In the CLIMOS project, we are developing an early warning system for diseases transmitted by phlebotomine sand flies, tiny blood- sucking insects similar to mosquitoes. As climate changes allow sand flies to spread to new areas, they can carry pathogens that cause diseases in humans and animals. Sand flies are poor flyers, living and feeding in a limited area. To create an effective early warning system, it is essential to identify where sandflies are found and feed. Extensive field collection followed by the identification of sand flies in different locations gives us information about the distribution of sand flies, an important piece of the puzzle in the complex picture of risk assessment. But how can we assess the risk even more accurately?
That’s where measuring antibodies in blood samples comes into play. Are you familiar with what antibodies are? I’m pretty sure you
know the concept of vaccination – when your doctor administers a vaccine containing a portion of a pathogen. You don’t become ill, but your immune system learns to recognise that invader molecules and starts producing special proteins – antibodies – that act like a guided missile, targeting exclusively that particular invader and helping to clear it out as it enters your body.
Antibodies are produced by the immune system against almost anything foreign in our body. But how can we use antibodies to estimate the risk sand flies pose to us? Can sandflies get inside our bodies? Certainly not, but when it bites us, it inserts its tiny, straw-like mouthpart under our skin to suck out our blood. But our body tries to stop the bleeding by forming a clot at the bite site. To keep the blood flowing, the sand fly injects a special liquid called saliva into the bite wound. This saliva prevents the blood from clotting, so the sand fly can continue feeding. Once it’s full, the sand fly flies away, but it leaves a little bit of its saliva behind under our skin. Our immune system recognizes this sand fly saliva as something foreign to our body. In response, it starts producing antibodies that specifically target the sand fly’s saliva.
By measuring the levels of antibodies to sand fly saliva in a person’s blood, we can estimate how much they’ve been bitten by sandflies recently. The more times we get bitten by sandflies, the more of these antibodies will circulate in our blood. This gives us an idea of the risk of getting sick from diseases that sand flies can spread. The same goes for animals like dogs that sand flies feed on. Vets may test a dog’s blood for antibodies to figure out if it’s been bitten a lot and is at risk of contracting sand fly-borne diseases.

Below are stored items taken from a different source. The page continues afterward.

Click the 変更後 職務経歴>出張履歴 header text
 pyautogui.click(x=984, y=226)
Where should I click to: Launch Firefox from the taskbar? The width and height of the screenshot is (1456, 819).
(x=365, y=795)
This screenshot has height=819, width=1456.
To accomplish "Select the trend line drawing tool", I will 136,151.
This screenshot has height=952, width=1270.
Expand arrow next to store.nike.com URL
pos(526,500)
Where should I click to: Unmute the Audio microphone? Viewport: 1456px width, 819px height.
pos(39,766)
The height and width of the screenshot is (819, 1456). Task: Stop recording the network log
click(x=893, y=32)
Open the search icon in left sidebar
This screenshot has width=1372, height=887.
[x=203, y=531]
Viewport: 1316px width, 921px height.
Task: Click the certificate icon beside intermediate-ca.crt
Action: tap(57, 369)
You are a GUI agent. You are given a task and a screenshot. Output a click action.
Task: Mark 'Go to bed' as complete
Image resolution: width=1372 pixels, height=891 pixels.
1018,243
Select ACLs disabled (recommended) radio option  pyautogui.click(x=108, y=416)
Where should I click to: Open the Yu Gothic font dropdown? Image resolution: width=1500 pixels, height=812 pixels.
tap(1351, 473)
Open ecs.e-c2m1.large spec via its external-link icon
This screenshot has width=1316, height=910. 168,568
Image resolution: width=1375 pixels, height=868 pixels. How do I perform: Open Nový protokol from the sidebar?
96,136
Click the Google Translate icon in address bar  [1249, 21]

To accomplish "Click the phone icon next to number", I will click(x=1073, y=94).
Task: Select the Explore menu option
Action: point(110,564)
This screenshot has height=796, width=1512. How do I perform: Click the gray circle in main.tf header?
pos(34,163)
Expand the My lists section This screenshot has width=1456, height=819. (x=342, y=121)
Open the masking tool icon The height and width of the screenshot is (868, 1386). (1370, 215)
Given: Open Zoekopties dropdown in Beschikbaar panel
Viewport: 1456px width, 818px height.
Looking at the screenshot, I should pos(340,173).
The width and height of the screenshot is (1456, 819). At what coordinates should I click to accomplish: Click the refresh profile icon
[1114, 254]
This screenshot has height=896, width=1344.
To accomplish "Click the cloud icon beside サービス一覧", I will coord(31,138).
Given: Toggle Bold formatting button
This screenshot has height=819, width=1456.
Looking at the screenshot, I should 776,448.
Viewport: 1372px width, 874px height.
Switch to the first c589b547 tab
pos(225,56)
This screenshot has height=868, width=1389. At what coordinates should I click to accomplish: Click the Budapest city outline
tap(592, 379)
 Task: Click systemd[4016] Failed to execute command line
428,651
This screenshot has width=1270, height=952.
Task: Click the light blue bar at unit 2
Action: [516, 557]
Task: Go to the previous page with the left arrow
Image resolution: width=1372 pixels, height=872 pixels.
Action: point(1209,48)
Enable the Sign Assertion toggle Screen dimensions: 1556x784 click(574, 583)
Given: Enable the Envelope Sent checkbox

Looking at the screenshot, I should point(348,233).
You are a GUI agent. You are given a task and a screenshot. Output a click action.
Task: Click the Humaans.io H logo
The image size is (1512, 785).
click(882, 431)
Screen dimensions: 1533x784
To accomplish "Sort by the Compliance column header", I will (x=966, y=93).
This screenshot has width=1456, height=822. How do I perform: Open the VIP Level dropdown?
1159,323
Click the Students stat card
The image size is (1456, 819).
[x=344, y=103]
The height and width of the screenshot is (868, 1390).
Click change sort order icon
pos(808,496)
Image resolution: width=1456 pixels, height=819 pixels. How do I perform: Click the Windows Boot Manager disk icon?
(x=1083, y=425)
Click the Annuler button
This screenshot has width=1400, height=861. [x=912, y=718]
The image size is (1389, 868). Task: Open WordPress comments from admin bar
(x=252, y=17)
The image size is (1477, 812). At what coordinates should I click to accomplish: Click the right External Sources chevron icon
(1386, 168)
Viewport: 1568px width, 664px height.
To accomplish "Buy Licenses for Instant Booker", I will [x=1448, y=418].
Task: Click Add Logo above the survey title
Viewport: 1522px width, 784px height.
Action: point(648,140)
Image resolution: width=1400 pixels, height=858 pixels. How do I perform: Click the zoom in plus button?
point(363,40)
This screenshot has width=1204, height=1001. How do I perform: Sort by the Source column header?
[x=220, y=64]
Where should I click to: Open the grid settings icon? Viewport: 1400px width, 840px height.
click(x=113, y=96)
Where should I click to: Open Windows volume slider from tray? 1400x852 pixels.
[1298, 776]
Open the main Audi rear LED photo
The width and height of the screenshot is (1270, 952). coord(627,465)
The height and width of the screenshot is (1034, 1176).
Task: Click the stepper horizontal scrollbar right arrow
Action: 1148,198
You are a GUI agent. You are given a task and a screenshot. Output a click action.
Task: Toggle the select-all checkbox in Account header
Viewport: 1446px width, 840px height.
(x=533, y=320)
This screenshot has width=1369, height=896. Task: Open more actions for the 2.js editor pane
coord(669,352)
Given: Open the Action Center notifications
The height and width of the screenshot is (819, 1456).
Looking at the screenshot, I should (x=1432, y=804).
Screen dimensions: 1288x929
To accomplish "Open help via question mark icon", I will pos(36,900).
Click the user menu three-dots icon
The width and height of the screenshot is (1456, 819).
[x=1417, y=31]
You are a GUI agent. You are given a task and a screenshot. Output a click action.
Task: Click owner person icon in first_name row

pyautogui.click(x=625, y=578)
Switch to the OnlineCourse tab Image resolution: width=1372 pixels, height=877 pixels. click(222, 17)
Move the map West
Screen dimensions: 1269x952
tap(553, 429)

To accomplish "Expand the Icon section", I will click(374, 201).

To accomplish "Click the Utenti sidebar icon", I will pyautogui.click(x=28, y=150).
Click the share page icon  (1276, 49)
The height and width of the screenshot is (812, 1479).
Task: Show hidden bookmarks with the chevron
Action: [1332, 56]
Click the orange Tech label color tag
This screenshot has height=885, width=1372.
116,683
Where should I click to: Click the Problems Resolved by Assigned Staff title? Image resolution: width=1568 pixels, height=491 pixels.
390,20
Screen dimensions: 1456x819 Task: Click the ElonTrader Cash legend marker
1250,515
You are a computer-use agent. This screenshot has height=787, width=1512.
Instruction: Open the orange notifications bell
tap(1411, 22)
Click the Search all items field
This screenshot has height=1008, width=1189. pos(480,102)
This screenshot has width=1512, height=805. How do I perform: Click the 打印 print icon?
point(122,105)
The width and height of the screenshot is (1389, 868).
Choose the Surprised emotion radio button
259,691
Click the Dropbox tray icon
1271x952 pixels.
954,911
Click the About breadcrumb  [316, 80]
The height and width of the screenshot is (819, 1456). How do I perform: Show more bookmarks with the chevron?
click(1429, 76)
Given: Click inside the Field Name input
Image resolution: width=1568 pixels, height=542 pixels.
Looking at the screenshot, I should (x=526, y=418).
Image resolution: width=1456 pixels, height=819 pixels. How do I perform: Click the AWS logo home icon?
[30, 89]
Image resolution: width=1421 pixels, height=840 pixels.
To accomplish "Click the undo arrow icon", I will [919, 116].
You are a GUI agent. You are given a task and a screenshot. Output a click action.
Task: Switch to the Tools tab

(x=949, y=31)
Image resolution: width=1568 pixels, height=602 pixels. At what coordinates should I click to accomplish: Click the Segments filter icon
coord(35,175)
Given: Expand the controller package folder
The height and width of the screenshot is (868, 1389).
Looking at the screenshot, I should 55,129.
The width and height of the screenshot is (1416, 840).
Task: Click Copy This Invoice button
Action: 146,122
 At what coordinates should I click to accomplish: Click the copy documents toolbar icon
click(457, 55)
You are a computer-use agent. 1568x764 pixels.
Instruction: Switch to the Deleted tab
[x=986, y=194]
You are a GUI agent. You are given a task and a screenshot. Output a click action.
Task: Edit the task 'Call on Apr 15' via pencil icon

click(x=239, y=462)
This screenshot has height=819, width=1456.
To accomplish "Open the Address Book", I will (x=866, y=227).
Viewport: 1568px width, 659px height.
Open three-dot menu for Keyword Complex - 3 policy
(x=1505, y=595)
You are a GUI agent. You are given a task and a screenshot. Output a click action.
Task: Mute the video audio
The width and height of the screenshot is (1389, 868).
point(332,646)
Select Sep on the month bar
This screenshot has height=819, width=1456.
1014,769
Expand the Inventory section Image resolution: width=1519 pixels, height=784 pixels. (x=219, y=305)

One of the goals of the CLIMOS project is to create such test that can measure these antibodies to sand fly saliva in blood samples. But to develop this test, we first need sand fly saliva proteins as targets to detect the antibodies.
The usual way to do this is by dissecting the salivary glands out of sand flies. However, this approach has a few challenges: (1) There aren’t many labs that have the expertise to successfully breed sand flies in captivity. (2) Even fewer lab technicians have the delicate skills needed to dissect the tiny salivary glands out of these miniature insects. (3) It would be extremely tedious and time-consuming to dissect many sand flies to get enough saliva for all the tests.
Instead of relying on dissected sand fly saliva, our CLIMOS team is going to engineer bacteria to produce the key salivary proteins that antibodies bind onto. First, we’ll analyse the mixture of proteins in sand fly saliva and identify the specific protein that most antibodies bind to. Then, we’ll insert the genetic instructions for this protein into common bacteria that are easy to grow in the lab to mass-produce it for us. This approach allows us to bypass the challenges of breeding sandflies and dissecting their salivary glands. It provides us with a steady supply of the key ingredients needed for the CLIMOS antibody test to detect sand fly exposure at the individual level and thus assess disease risk.
The antibodies in a dog’s blood are specific to the saliva of the particular sand fly species that bit it. We can use this to assess the risk more accurately because different sand fly species can carry and spread different pathogens. If we detect antibodies to a sand fly species known to carry a particular pathogen, we know the dog is at risk.
As dogs and humans are often bitten by the same sand fly species, the antibodies in a dog’s blood can also indicate the risk of disease for people living in the same area. The more dogs we test, the better picture we get of the sand fly-born disease risk in a particular area.
By monitoring sand fly exposure in dogs across many locations, the CLIMOS project can map the disease risk more accurately. This will provide another key piece of the puzzle for an early warning system to alert people to sand fly- borne diseases in local communities.